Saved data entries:
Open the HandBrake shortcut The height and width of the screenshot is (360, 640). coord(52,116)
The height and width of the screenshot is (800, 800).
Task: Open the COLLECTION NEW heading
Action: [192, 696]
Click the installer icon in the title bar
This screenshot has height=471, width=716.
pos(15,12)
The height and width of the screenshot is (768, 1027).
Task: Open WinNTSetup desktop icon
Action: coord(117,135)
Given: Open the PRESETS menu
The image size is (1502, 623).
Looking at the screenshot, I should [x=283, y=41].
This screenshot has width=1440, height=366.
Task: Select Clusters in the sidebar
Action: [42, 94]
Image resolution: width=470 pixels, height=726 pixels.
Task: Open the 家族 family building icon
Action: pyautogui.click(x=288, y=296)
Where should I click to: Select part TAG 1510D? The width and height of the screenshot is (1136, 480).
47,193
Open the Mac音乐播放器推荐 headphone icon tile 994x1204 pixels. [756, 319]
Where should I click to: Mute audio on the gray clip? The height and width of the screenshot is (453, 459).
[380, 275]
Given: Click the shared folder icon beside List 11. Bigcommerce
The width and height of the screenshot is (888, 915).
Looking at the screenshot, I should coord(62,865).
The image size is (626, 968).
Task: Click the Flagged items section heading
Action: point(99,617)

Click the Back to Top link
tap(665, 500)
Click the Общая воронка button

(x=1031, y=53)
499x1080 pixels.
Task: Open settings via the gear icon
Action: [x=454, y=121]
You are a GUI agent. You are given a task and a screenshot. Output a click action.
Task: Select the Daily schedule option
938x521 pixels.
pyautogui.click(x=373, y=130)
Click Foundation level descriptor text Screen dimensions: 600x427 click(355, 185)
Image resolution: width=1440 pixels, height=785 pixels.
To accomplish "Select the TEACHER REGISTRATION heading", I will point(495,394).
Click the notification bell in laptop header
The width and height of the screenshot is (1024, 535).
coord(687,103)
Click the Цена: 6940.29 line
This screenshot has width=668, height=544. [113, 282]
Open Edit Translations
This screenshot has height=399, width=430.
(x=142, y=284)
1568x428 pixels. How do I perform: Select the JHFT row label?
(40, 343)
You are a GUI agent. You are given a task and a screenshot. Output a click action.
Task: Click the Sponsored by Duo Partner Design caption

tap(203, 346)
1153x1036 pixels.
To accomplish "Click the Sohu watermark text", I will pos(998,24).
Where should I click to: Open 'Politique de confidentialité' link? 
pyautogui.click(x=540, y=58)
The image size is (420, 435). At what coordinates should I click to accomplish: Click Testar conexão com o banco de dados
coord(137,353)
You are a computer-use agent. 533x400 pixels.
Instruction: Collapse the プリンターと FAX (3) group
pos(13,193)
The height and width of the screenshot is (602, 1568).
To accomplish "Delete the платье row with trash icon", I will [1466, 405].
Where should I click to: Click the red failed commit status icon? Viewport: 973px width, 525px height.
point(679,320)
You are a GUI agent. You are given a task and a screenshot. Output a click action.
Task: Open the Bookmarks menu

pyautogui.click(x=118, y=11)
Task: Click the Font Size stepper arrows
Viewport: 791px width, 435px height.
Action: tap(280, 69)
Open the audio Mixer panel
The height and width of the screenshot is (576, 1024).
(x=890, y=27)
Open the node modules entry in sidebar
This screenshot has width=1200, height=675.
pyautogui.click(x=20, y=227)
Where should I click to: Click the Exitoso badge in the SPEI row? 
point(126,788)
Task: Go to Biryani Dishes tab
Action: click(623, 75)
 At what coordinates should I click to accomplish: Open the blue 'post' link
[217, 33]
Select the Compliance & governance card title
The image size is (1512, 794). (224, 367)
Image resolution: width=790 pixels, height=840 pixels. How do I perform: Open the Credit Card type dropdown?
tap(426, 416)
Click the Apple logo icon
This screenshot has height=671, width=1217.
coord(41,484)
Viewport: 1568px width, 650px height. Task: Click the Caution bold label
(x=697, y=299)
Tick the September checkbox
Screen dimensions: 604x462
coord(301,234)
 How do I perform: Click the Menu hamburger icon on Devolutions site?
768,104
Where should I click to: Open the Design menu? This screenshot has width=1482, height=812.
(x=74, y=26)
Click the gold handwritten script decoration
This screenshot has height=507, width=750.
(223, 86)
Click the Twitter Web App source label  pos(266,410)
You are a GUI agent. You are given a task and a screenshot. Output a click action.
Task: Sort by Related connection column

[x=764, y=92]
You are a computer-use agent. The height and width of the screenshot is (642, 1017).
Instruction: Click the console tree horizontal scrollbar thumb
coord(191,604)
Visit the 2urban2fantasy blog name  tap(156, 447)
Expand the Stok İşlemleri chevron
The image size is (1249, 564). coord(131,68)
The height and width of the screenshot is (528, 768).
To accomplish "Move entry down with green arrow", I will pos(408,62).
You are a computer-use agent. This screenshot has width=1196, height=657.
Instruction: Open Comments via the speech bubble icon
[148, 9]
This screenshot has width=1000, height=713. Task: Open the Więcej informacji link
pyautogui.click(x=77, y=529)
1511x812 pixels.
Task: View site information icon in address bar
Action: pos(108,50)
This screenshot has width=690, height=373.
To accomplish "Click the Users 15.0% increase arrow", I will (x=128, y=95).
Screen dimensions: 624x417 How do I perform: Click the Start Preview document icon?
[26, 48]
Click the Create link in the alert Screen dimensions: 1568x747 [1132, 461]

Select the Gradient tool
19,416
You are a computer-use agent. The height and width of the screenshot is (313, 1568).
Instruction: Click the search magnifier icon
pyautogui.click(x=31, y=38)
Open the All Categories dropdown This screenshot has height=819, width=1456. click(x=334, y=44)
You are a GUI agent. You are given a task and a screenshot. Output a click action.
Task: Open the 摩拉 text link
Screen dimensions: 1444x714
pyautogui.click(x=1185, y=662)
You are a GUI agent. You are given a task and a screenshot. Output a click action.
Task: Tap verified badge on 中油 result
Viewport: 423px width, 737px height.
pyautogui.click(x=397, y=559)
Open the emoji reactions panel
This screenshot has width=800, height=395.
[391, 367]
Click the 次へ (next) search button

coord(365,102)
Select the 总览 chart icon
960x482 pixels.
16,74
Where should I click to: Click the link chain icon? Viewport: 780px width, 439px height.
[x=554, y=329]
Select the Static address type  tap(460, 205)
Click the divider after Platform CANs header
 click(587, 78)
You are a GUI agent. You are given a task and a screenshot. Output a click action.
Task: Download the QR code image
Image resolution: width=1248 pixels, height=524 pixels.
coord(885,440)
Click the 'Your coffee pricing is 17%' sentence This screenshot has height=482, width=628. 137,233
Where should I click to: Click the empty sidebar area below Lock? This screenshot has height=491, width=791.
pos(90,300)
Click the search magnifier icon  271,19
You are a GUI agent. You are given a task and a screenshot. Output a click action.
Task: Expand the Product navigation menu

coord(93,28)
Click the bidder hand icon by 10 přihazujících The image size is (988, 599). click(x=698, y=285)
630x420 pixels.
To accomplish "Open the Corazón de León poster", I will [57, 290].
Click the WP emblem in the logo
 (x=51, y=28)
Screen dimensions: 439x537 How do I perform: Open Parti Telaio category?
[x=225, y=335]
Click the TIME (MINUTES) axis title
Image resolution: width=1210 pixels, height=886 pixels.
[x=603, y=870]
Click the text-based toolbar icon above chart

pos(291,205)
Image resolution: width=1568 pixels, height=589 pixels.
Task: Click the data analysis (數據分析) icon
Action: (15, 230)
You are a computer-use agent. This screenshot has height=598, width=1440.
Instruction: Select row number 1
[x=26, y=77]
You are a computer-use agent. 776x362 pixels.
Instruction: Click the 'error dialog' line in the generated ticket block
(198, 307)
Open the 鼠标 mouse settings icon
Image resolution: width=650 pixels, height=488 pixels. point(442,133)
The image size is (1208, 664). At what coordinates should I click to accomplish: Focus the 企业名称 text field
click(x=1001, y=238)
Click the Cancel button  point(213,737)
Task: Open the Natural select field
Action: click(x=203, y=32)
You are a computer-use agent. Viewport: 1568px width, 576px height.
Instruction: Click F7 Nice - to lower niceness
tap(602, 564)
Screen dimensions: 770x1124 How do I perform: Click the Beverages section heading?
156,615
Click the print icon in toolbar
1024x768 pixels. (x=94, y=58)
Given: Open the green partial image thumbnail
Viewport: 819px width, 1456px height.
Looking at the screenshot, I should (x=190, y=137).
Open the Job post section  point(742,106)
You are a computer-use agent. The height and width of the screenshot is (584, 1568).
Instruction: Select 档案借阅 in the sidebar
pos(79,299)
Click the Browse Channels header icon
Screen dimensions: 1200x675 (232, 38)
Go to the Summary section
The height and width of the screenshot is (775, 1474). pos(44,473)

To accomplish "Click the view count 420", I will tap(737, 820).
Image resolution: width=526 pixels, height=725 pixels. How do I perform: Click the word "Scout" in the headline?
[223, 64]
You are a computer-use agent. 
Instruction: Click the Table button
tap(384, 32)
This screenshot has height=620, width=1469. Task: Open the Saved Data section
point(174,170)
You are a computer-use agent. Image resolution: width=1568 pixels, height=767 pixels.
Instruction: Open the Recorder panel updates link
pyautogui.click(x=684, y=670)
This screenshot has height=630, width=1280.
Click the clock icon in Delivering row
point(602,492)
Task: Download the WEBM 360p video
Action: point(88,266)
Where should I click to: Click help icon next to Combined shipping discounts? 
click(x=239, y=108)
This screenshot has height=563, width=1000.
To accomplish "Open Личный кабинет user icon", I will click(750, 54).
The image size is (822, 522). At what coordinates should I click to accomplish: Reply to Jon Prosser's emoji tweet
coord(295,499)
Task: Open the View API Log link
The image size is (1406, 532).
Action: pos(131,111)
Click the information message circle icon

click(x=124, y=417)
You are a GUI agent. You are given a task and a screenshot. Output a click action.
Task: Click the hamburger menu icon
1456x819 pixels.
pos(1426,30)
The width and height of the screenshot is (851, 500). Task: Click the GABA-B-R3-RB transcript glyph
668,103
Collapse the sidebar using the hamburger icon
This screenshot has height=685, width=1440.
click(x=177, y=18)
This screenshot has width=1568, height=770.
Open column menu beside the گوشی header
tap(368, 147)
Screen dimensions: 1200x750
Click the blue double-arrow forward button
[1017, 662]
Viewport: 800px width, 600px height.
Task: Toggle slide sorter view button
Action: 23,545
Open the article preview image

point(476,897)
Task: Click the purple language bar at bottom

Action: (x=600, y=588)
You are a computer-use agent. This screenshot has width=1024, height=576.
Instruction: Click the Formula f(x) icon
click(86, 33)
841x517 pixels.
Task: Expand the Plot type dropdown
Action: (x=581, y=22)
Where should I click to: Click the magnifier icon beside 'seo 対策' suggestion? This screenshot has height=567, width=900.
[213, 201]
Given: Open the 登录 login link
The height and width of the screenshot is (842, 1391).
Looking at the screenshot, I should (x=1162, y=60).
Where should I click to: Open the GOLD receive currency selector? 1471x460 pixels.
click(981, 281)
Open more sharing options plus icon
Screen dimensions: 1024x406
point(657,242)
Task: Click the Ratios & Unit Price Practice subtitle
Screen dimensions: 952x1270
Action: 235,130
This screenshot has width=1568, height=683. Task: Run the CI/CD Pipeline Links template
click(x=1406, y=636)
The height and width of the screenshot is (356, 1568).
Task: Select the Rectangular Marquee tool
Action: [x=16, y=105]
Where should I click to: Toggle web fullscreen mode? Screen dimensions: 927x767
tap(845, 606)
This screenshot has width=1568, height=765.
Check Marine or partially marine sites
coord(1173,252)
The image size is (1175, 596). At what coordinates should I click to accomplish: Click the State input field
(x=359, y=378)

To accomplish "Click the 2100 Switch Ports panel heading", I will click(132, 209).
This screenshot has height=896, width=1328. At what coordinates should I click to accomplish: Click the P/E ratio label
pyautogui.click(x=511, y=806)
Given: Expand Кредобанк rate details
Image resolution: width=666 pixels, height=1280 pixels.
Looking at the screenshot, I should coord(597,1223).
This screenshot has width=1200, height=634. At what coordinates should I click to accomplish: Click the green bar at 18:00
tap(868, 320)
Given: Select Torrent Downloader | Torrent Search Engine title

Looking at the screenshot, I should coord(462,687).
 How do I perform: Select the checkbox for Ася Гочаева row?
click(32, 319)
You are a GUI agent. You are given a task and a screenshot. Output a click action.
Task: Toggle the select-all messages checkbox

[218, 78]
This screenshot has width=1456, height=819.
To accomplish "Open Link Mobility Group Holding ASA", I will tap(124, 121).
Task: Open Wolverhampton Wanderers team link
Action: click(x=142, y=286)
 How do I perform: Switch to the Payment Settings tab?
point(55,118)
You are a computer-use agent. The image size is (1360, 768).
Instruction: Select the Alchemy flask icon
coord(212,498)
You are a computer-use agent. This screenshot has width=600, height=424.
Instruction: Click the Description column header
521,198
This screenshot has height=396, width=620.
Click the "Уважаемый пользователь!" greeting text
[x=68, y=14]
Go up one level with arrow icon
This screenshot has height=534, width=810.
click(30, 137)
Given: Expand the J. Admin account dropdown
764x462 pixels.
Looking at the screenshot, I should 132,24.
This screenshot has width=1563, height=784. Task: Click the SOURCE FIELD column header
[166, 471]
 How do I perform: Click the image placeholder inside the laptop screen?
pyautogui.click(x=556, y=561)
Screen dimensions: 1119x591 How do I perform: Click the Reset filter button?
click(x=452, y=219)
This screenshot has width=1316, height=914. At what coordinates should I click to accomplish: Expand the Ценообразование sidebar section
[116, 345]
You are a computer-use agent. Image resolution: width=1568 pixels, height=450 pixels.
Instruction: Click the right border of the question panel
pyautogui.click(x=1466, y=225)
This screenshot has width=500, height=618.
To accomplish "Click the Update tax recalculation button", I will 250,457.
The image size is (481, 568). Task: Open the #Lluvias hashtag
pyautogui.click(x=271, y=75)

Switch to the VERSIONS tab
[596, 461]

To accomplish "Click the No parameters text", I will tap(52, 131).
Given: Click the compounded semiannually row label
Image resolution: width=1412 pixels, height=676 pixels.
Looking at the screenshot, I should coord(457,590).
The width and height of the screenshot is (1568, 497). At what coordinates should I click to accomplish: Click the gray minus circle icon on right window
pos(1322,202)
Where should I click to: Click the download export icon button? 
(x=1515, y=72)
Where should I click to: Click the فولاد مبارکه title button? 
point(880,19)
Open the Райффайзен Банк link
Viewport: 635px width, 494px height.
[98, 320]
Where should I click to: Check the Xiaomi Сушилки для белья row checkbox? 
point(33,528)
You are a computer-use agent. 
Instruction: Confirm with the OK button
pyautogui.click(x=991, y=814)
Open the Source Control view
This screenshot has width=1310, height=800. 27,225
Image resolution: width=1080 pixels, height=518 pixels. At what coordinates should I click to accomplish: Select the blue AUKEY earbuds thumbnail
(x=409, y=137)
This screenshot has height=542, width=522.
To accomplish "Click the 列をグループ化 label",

Exercise goal:
Give back the opening line of the records above and every line after it, up to and including the one with "Given: Open the PRESETS menu", unchanged.

Written solution:
Open the HandBrake shortcut The height and width of the screenshot is (360, 640). coord(52,116)
The height and width of the screenshot is (800, 800).
Task: Open the COLLECTION NEW heading
Action: [192, 696]
Click the installer icon in the title bar
This screenshot has height=471, width=716.
pos(15,12)
The height and width of the screenshot is (768, 1027).
Task: Open WinNTSetup desktop icon
Action: coord(117,135)
Given: Open the PRESETS menu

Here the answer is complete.